We are market-makers (MM), so we don't care all that much about forecasting /
direction. We want to fill order flow at the cheapest price that we can make a
profit on. All the competition in our little MM niche of High Frequency (HF)
trading revolves around a fight amongst market makers to give the best price
possible to customer orders. This leads to very tight markets. That works out
very well for customers.

I don't fault previous employers for paying us what they did as the article
mentioned. It's a lot more than I ever expected to make coming out of college.
The article seemed to have a programmers versus industry slant that I don't
quite agree with. In my opinion industry is being taken over by programmers.
Companies have a natural upper bound they can pay any employee.

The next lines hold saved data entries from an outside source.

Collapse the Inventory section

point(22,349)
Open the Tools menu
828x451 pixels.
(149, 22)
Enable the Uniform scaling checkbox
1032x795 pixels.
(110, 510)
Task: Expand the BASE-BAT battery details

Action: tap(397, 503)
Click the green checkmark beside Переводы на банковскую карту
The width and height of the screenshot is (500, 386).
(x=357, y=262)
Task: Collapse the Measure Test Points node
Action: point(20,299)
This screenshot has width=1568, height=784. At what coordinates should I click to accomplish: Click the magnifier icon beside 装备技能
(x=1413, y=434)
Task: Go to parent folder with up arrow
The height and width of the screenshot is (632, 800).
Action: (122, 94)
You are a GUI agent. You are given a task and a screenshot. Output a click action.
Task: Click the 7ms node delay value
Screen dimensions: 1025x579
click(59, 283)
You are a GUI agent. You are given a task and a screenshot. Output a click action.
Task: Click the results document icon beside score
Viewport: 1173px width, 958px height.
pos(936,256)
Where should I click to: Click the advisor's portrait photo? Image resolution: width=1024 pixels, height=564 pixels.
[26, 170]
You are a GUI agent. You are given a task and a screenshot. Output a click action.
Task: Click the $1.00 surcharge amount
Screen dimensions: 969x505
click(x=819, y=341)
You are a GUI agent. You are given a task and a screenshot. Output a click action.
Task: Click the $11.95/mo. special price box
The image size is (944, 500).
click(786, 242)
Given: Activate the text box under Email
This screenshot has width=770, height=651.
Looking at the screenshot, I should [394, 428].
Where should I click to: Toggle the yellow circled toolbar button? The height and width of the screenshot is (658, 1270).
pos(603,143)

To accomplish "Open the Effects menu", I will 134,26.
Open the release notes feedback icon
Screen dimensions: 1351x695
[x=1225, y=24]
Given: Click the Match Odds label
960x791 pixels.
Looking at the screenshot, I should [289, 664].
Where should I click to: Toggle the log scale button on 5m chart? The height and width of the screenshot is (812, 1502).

After that, and I have been on both sides of this, either you can accept the
comfort of a regular paycheck or you can throw that all away to take a risk
and grow in a different way. If you take the risk you're throwing away a sure
thing for upside. I don't have a family yet so to me it was the right time to
do this.

The `programmers revolt` has been over for years. Programmer's won. Markets
are all electronic or will be soon. It is inevitable and good that this
happens, in the same sense it is good that we put robots into factories, use
statistics to optimize business processes, etc etc.

It's been a longer road to getting to this point than the article mentions, my
first bit advice for someone who in the trading industry and wants to branch
out on their own, is it's going to be hard, just like any startup. The money
you see the company you are working for making is the result of a lot of work,
that you just can't appreciate until you have to do it all yourself from
scratch. Which we have, twice. The article was a bit off on this, we already
had our first `failure` and are trying again. This time we learned to keep our
IP.

With a startup, we've had to wear all the hats that as employee we didn't have
to think about at all ourselves. It's a combination of awesome, daunting,
miserable and satisfying, like any challenging endeavor. Personally I find
creating something from the bottom up a lot more rewarding than grinding out a
paycheck.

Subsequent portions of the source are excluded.